Тут Вассиан Григорьев почувствовал, что самое время задать вопрос, давно вертевшийся на языке. Но для начала решил еще подбросить угольку в топку, поднажать и польстить:
– Большому кораблю, как говорится. Извиняюсь, что дерзаю напомнить. Вы обещали с ремонтом помочь – придела Святой Троицы. Внести свой вклад.
– Святой Троицы? Так я своей книгой вклад вношу. В осмысление, так сказать… – Ольшанский позволил себе улыбнуться, намекая, что один и тот же вклад может быть с одинаковым успехом внесен в разные области.
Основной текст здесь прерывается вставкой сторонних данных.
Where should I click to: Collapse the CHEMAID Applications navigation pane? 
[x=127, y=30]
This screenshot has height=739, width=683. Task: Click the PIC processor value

Но отец Вассиан не уловил намека.
– Ну, а в материальном смысле? Денежном?
Тогда Ольшанский, сохраняя на лице улыбку, понизил голос и произнес с внушительной серьезностью:
– Составьте мне смету. Пожертвую на ремонт, как обещал. И вот еще что… новый мерседес освятить хотелось бы. Тот, что пока в гараже стоит. И нас с женой повенчать, если можно. Брак-то у нас законный, но, увы, не церковный. Вот моя любезная Жанна Васильевна и сетует: как же так, мол, не венчаны, отстали от моды. Она хотела у католиков венчаться, но я отговорил. Все-таки православие нам ближе. Что нам эти католики!
– Повенчаем вас с женой. А сынок крещеный? Яшка-то?
– Он у меня не Яшка, а Ян, польское имя. Он тут с нашими поляками – Казимиром и Витольдом подружился, теперь не разлей вода. Во всем – полнейшая солидарность. Собираются митинг устраивать за Чечню. У меня самого – частичка польской крови.
– Вот мы окрестим, повенчаем и освятим. На освященном мерседесе всем семейством из Храма в новую жизнь и покатите. – Отец Вассиан уже думал о смете и про себя что-то прикидывал, подсчитывал. Поэтому и не слишком заботился о своих словах и особо не выдерживал тон.
Святослав Игоревич же именно к словам был особенно внимателен и придирчив.
Он не каждому позволял многообещающие посулы и не всякое пожелание с готовностью принимал. Вот и сейчас с усмешкой (усмешечкой) якобы вскользь заметил:
– Да она у нас и так новая. Новая, как мехи для молодого вина. Куда уж новей-то. Наполняй под завязку – не лопнут.
И как занятой человек, у которого еще много дел, поспешил откланяться.